The European Central Bank is ready to take action next month to boost the Euro zone economy if updated inflation forecasts merit it, said ECB president Mario Dragui warning outsiders not to pressure the bank into action.
Stressing that the euro's strength was a serious concern, the ECB chief Mario Draghi said the exchange rate would have to be addressed, adding that the bank's policymakers held a discussion about all instruments at their meeting in Brussels.
Euro zone inflation ticked up to 0.7% in April from March's 0.5%, but remains far below the ECB's target of just under 2%, and Draghi said: There is consensus about being dissatisfied with the projected path of inflation.
The governing council is comfortable with acting next time but before we want to see the staff projections that will come out in early June, he told a news conference after the ECB left interest rates on hold, as expected.
Draghi did not specify what policy action the ECB could take beyond saying Thursday's council discussion touched on the policy instruments the central bank has mentioned previously.

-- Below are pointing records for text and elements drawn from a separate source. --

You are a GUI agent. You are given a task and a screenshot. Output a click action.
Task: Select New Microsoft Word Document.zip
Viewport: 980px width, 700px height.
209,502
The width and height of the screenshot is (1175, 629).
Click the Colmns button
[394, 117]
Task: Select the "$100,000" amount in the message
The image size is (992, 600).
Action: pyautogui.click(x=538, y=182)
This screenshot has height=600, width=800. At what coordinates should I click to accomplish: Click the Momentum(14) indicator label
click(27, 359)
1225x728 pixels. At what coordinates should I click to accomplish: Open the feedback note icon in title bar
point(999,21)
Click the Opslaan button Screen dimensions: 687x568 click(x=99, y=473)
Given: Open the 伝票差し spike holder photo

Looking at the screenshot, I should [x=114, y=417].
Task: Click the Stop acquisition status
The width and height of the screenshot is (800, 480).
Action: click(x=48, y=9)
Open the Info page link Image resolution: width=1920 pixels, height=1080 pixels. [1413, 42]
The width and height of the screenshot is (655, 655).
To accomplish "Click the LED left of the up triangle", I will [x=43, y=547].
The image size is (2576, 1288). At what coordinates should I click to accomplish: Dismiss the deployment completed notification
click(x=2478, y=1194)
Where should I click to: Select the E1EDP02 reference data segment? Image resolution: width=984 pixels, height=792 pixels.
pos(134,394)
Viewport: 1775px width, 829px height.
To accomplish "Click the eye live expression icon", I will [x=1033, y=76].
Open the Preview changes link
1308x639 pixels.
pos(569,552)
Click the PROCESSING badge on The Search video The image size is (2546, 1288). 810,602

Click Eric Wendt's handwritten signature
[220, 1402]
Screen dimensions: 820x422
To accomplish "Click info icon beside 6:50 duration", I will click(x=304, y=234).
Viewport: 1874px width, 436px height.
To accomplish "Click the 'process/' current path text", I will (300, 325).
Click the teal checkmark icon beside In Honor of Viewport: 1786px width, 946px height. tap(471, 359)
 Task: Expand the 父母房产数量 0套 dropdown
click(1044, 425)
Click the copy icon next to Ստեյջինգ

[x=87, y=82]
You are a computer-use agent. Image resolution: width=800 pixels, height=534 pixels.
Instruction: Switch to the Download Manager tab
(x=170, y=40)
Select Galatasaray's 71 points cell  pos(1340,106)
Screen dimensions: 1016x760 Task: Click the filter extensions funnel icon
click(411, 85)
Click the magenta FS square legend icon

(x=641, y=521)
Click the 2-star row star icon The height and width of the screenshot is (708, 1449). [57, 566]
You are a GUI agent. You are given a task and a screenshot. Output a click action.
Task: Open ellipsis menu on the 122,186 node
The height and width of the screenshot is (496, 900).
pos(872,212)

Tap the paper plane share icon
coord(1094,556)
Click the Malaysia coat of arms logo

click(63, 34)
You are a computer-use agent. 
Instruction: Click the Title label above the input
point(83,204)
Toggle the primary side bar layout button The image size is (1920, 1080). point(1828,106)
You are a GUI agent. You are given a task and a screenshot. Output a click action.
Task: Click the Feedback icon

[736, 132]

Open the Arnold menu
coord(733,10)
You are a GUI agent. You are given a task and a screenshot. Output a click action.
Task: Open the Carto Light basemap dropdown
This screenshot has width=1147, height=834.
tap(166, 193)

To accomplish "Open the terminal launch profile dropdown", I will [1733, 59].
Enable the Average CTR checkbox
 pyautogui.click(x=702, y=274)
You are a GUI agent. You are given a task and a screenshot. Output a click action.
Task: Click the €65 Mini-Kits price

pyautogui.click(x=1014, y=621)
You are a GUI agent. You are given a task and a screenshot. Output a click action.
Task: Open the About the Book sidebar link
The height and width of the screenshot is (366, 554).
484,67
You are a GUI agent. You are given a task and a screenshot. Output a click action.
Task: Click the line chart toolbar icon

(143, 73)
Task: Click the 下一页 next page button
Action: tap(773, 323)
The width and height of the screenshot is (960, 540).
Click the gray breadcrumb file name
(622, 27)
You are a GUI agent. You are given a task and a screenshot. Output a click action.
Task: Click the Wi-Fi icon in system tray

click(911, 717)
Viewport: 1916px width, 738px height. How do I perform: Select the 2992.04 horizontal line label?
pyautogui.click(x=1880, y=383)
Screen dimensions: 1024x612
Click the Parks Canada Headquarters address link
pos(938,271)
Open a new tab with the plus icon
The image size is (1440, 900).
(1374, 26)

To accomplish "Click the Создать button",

These have included interest rate cuts, liquidity measures and even quantitative easing - central-bank speak for money printing to buy assets, a policy already pursued by the U.S. Federal Reserve, the Bank of Japan and the Bank of England.
The ECB governing council met in Brussels against the backdrop of a Franco-German spat over ECB policy regarding the strength of the Euro, one factor Draghi has identified as a potential trigger for policy action.
The strengthening of the Euro in the context of low inflation and still low levels of economic activity, is a cause for serious concern in the view of the Governing Council, he said.
But Draghi pushed back against the countries - led by France - and institutions that have been urging the ECB to take action to boost the economy and counter low inflation.
We have received plenty of advice, he said. We are independent, so people should be aware that if this might be seen as a threat to our independence it could cause long-term damage to our credibility.